# Text Preprocessing in NLP
Tokenize Text Columns Into Sentences

Required libraries
<br>
[pip install spacy](https://pypi.org/project/spacy/)
[conda install jupyter](
<br>
Input the following into gitbash: "python -m spacy download en_core_web_sm"

In [None]:
# Import Dependencies and setup
import pandas as pd
import os

In [None]:
# read csv output from Instagrapy_split_text.ipynb
df=pd.read_csv("../../resources/ig_datascrape_jc_2021-08-25.csv", encoding="ISO 8859-1")
df.head(2)

## Data Cleaning Steps

### Punctuation Removal

In [None]:
# convert epoch time to datetime
df['timestamp'] = pd.to_datetime(df['timestamp'],unit='s')

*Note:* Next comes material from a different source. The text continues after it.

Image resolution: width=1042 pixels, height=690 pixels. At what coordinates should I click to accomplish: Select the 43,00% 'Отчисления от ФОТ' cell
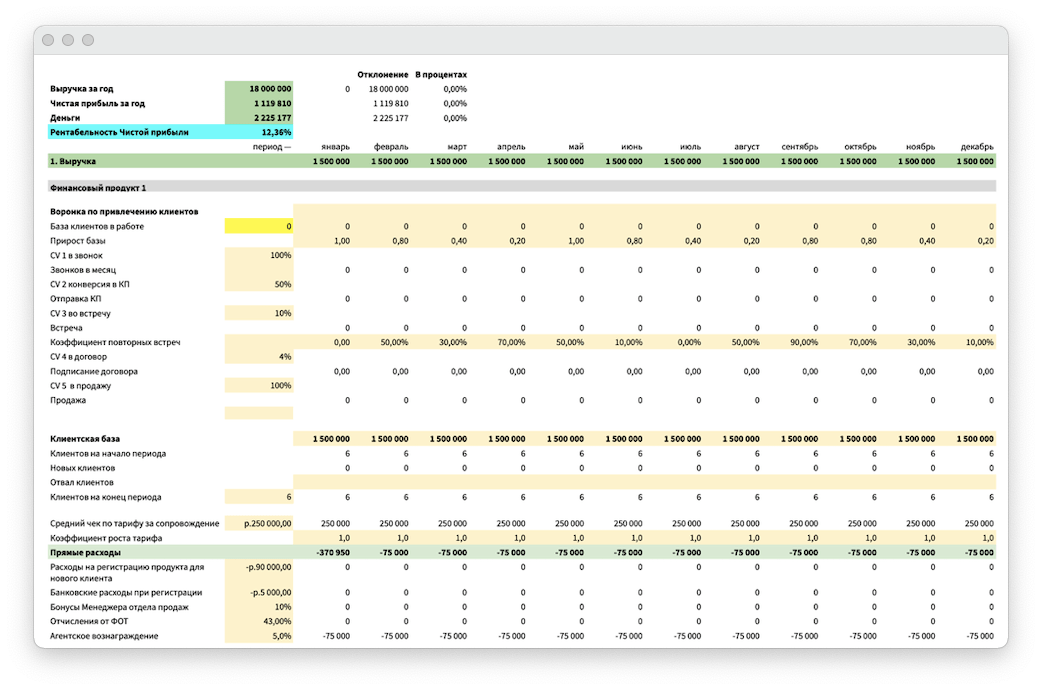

# force change, of specified column type, to string.
df.text = df.text.astype('string')
df.caption = df.caption.astype('string')
df.Hash_tag2 = df.Hash_tag2.astype('string')

df.dtypes  # verify string change

In [None]:
# library that contains punctuation
import string
string.punctuation

The following script removes "@". Do we need to modify the script to keep it? If so, we will have to use Regex to more finely tune the punctuation removal.

In [None]:
# defining the function to remove punctuation
def remove_punctuation(text):
    punctuationfree="".join([i for i in text if i not in string.punctuation])
    return punctuationfree

# storing the puntuation free text in a new column
df['clean_txt']= df['text'].apply(lambda x: [remove_punctuation(str(x))])
df.clean_txt = df.clean_txt.astype('string')
df.head()

In [None]:
# count number of rows in DataFrame
number_of_rows = len(df)

number_of_rows

### Lowercase Text Manipulation

In [None]:
# storing all lower case text in a new column, "txt_lower". Note this leads to loss of
# information that a capital letter may convey, e.g. frustration or excitement.
df['txt_lower']= df['clean_txt'].apply(lambda x: x.lower())

In [None]:
df.head()

In [None]:
# drop Unnamed columns
df =df.drop(['Unnamed: 0.1'], axis=1)
df = df.reset_index(drop=True)

# verify above scripts work. assign first_text to first row's "txt_lower" column
# all punctuations now removed, and words in lower case
ig_text = df.loc[0, "txt_lower"]
print(ig_text)

In [None]:
# verify "Unammed 0.1" was dropped
df.head(2)

### Tokenization

Resources to better understand text preprocessing
<br>
[Tokenize Text Columns Into Sentences in Pandas](https://towardsdatascience.com/tokenize-text-columns-into-sentences-in-pandas-2c08bc1ca790)
<br>
Note that v3 of spacy replaces "nlp.create_pipe", with "nlp.add_pipe('sentencizer')"

In [None]:
# required library and a spacy model un-comment and run if not already installed

!pip install spacy
!python -m spacy download en_core_web_sm

In [None]:
# Test. Tokenize using spaCy
import spacy

# nlp = spacy.load("en_core_web_sm")
# [sent.text for sent in nlp(ig_text).sents]

In [None]:
from spacy.lang.en import English

nlp = English()  # just the language with no model
sentencizer = nlp.add_pipe('sentencizer')

In [None]:
[sent.text for sent in nlp(ig_text).sents]

# END Test

In [None]:
# tokenize all data, in column "text", using lambda function
# this was a pain. some elements were ints or floats, causing mixed returns of a dtype 
# object type. This stopped the script from filtering it out, returning a "nlp object 
# of type 'float' has no len()". the workaround is to turn everything into a string

nlp = spacy.load("en_core_web_sm")
df["txt_lower"] = df["txt_lower"].apply(lambda x: [sent.text for sent in (nlp(str(x)).sents)])


In [None]:
# convert list of sentences to one sentence for each row

df = df.explode("txt_lower")
df.reset_index(drop=True)
df.head(15)


In [None]:
df.rename(columns={"Unnamed: 0": "Dialogue ID"}, inplace=True)
df.index.name = "Sentence ID"

df.head(2)

In [None]:
df.to_csv("../../resources/processed_ig_text_jc_2021-08-26.csv")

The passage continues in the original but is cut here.